/ 28 June 2013

Thing of beauty: Art in the city

Transformation: Hannelie Coetzee takes back the walls of Jo’burg’s inner city with her art.
Transformation: Hannelie Coetzee takes back the walls of Jo’burg’s inner city with her art.

The artist moved into the Maboneng precinct in downtown Johannesburg two years ago and uses the city’s walls as her canvas.

Coetzee says her method as an artist has undergone an important shift since she moved her studio — a barter agreement with the landlords that exchanges space for artworks.

From working solo, and isolated in her studio, she has ­purposefully designed a process that takes her on to the street, where she consciously makes time to pause and chat to people who show ­curiosity about her work while it is being made.

“Working in public space allows for a transparent development of my process, both conceptually and physically … I think it’s a way to broaden interest in the arts,” Coetzee says.

She works with stone, enjoying its solidity and its prehistoric ­provenance, creating pieces that, in their detail, have a delicate, feminine quality.

“I also had to consider vandalism, so I chose a material that’s not easy to move,” she says.

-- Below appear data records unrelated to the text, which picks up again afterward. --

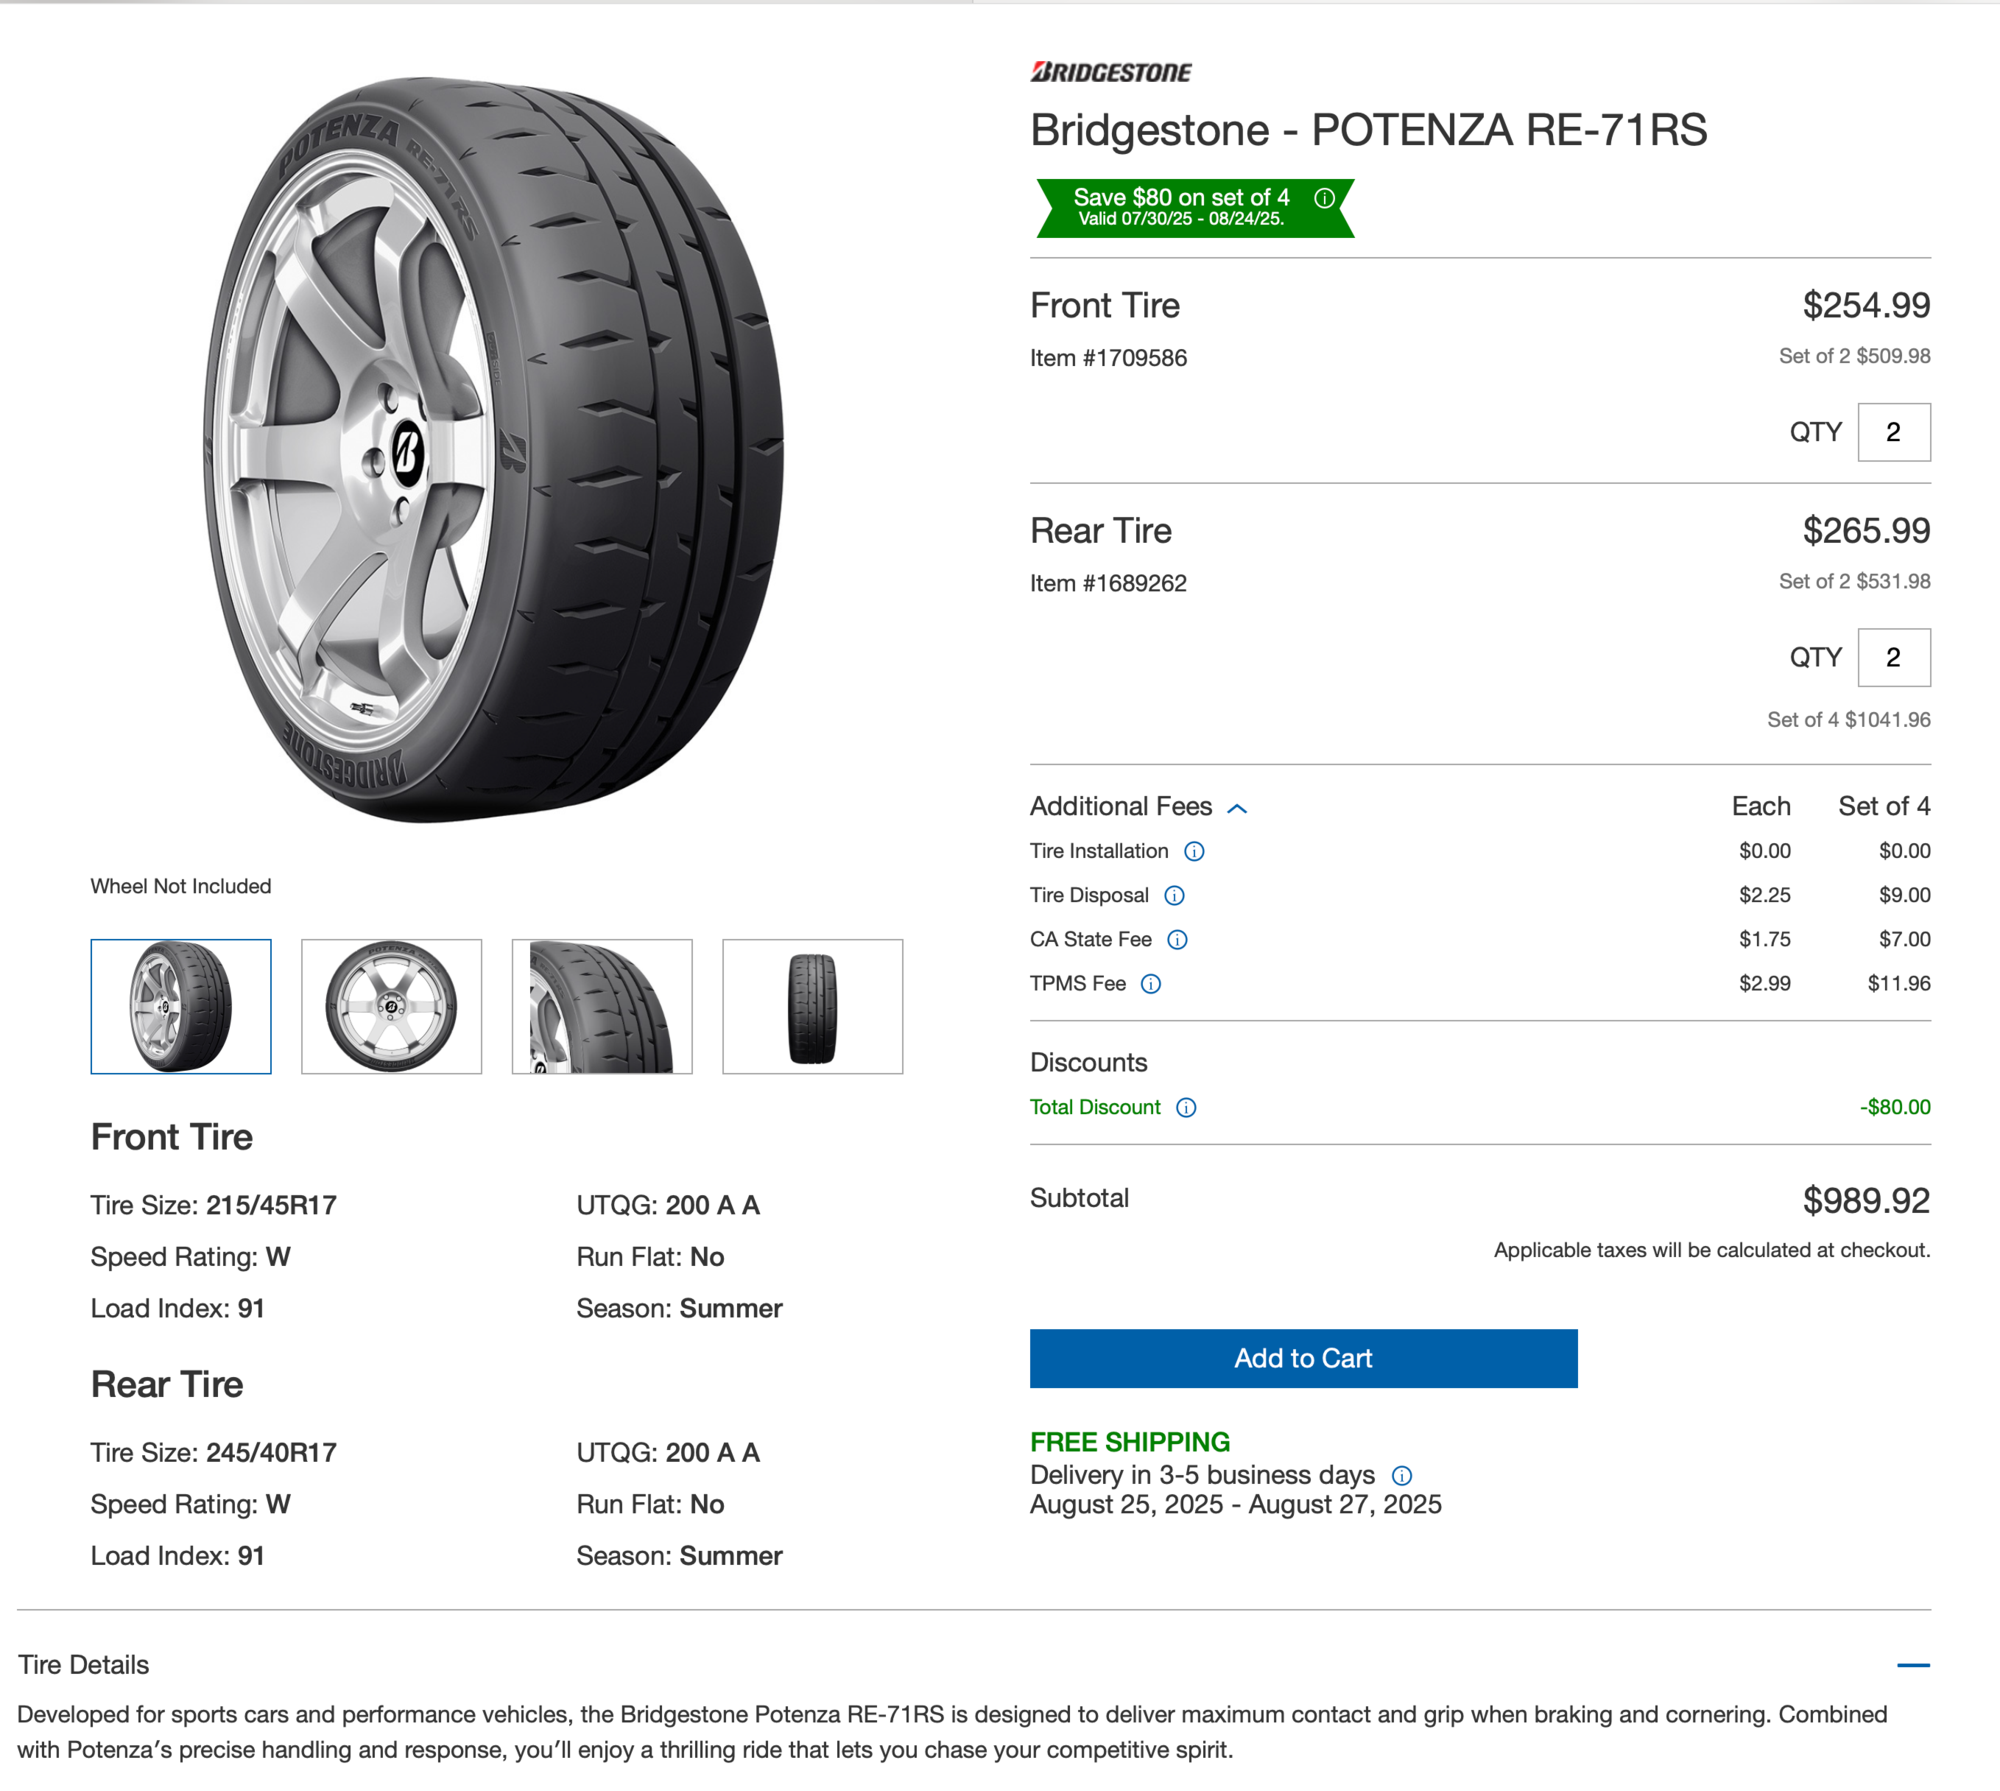The height and width of the screenshot is (1791, 2000).
Task: Open delivery time info icon
Action: pyautogui.click(x=1402, y=1475)
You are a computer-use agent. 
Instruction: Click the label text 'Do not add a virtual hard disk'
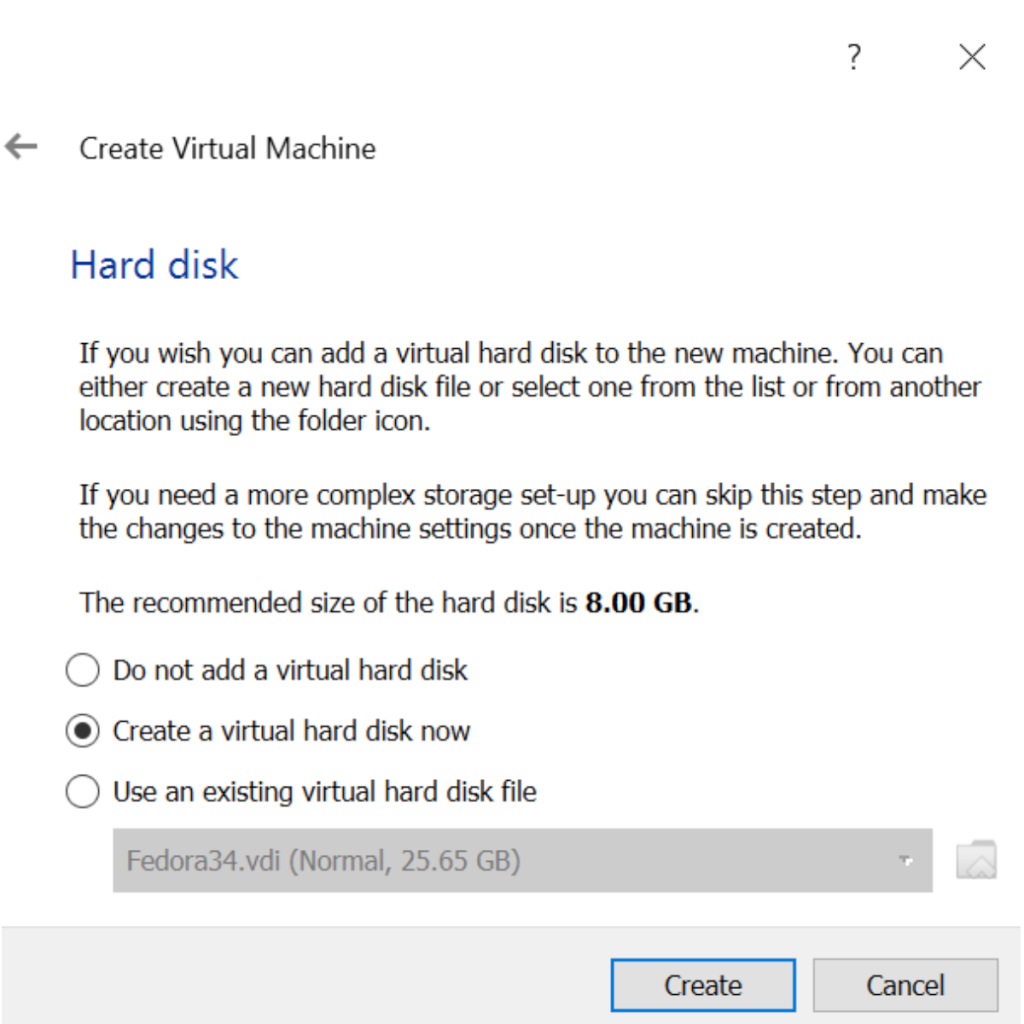pos(290,670)
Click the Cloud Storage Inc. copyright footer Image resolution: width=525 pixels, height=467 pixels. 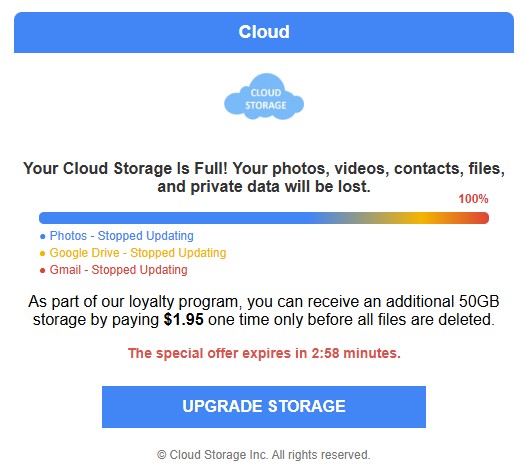(264, 455)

A photographer by training, she takes photos, interpreting the pixels into stone as one would an embroidery pattern. One of her first city works is on the corner of Berea Road and Commissioner Street.

Two floors up is a fine mosaic titled Ouma Miemie and Tant Vya, a portrait of two women with two small children who seem to be walking away from the building. The women are part of Coetzee’s family — the photograph taken in the 1940s on this very street.

A block or two away, a large-scale mosaic eye, its lashes curling along the side of a building in Kruger Street, stands 7m high. She photographed the eye of Anisa Mpungwe, who opened a flagship store for her fashion label Loin Cloth & Ashes in the precinct.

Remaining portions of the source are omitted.